Alexander Paley (photo) est l’homme des voyages au long cours – et des défis : d’aucuns ont peut-être en mémoire son intégrale des sonates de Mozart, en une journée !, à Sucy-en Brie il y a un bon moment de cela. De retour à la salle Gaveau pour le récital qu’il donne tous les ans dans la série de Philippe Maillard, le pianiste américano-moldave a choisi les Rhapsodies hongroises de Liszt, ensemble qu’il est rare d’entendre dans son intégralité, à la différence des Harmonies poétiques ou des Années de Pèlerinage. Dix-neuf pièces, dont on ne joue que quelques unes, en laissant dans l’ombre beaucoup d’autres, pourtant aussi – et parfois encore plus – admirables d’invention pianistique et harmonique, telles les ultimes Rhapsodies nos 16 à 19.

D’entrée, la Rhapsodie n° 1 manifeste la liberté qui caractérisera l’ensemble de cette intégrale. Paley se régale évidemment des moments les plus brillants des ouvrages, mais ne cède aucunement à l’extériorité creuse qui leur a fait tant de tort. Il les aborde en vrai rhapsode, mu par un puissant sens narratif.

Les Rhapsodies hongroises regorgent de détails que les interprètes pressés, uniquement préoccupés par l’effet, occultent en général. Avec quelle acuité du regard le pianiste sonde-t-il – et réinvente-t-il – des partitions archi-rebattues telles que les nos 2, 6, 9 ou 15, avec quel art du contraste, quelle mobilité dans les éclairages parvient-il à leur donner vie.
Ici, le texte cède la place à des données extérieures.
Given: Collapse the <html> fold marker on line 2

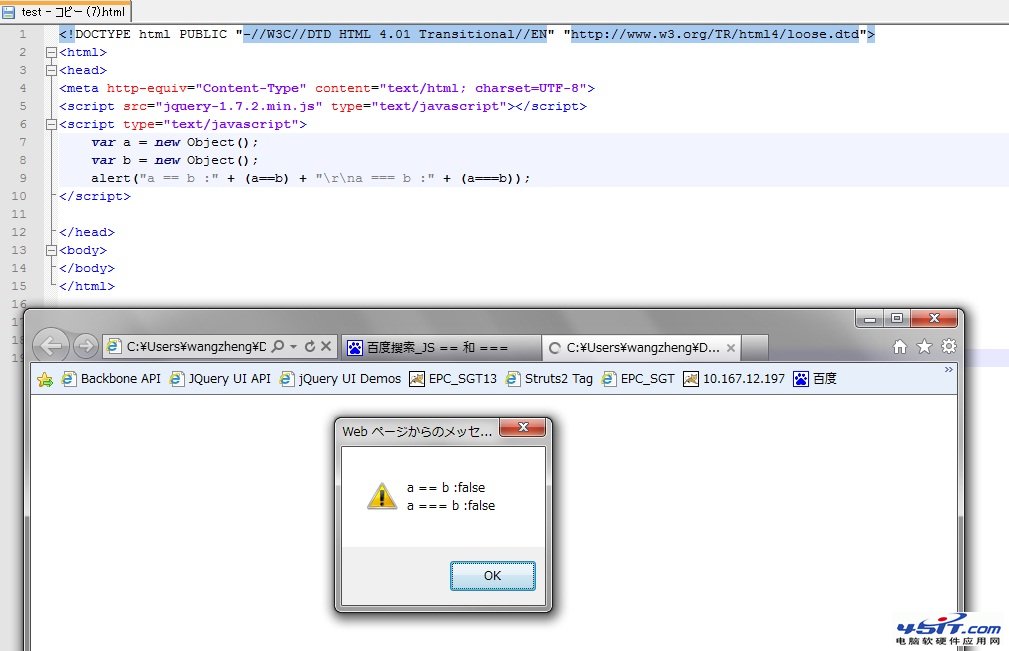Looking at the screenshot, I should pyautogui.click(x=51, y=52).
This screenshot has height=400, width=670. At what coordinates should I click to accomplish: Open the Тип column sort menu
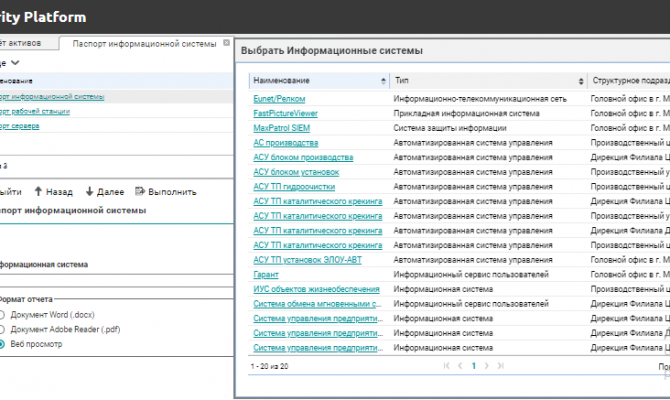click(580, 80)
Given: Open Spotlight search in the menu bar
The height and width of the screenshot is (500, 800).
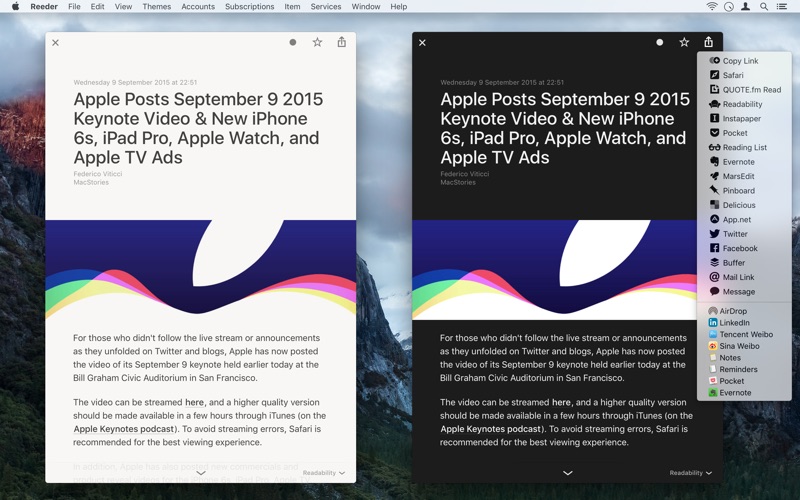Looking at the screenshot, I should click(x=764, y=7).
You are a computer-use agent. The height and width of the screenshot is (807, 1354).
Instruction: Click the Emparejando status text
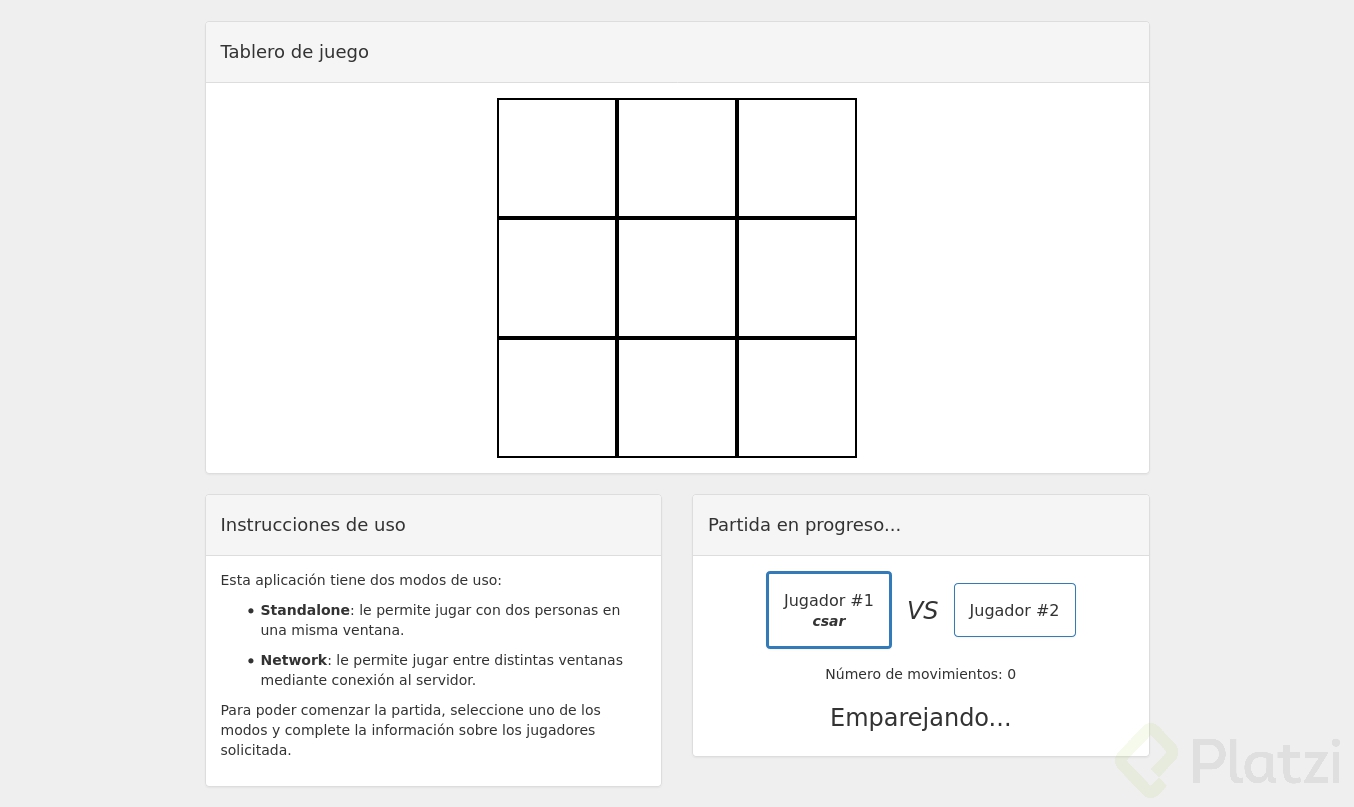pyautogui.click(x=920, y=717)
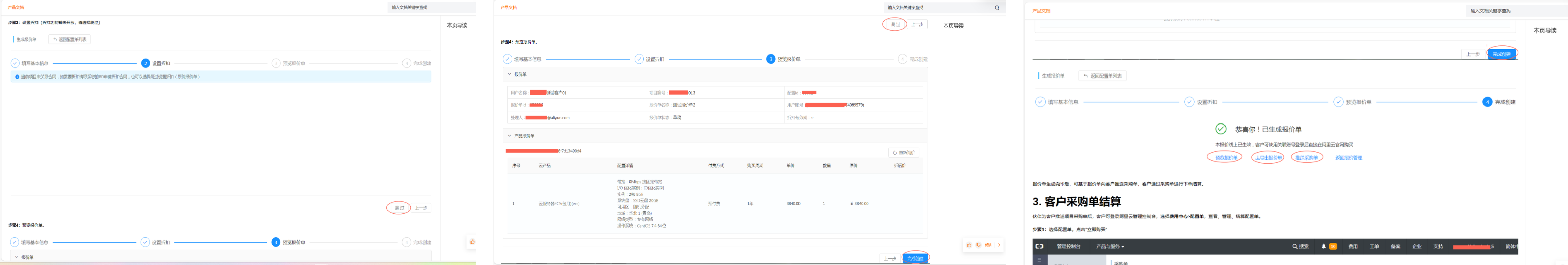Click the search magnifier icon in middle panel
The width and height of the screenshot is (1568, 265).
point(996,8)
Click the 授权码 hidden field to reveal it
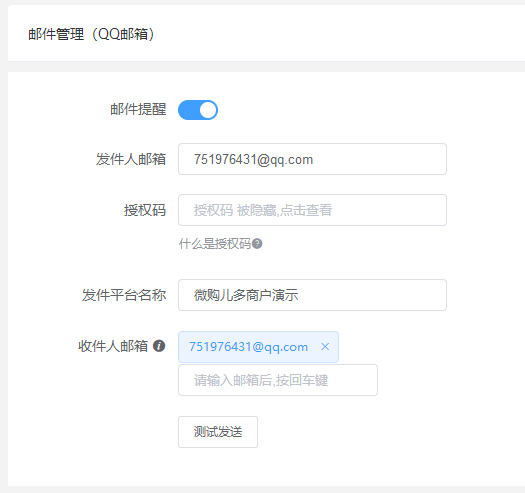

Le bonheur n’est pas moins grand – et c’est l’un des atouts d’une intégrale des Rhapsodies, même si la proposition s’avère indubitablement trop « copieuse » pour certains auditeurs – de céder aux beautés de pièces délaissées telles que la n°3, miroitantes sous les doigts de Paley, l’admirable 5ème « Héroïde élégiaque », que l’interprète emplit d’un sombre pressentiment, ou la 8ème, toute baignée de soleil italien, aux traits aussi souples et fluides que ceux d’un archet sous de tels doigts.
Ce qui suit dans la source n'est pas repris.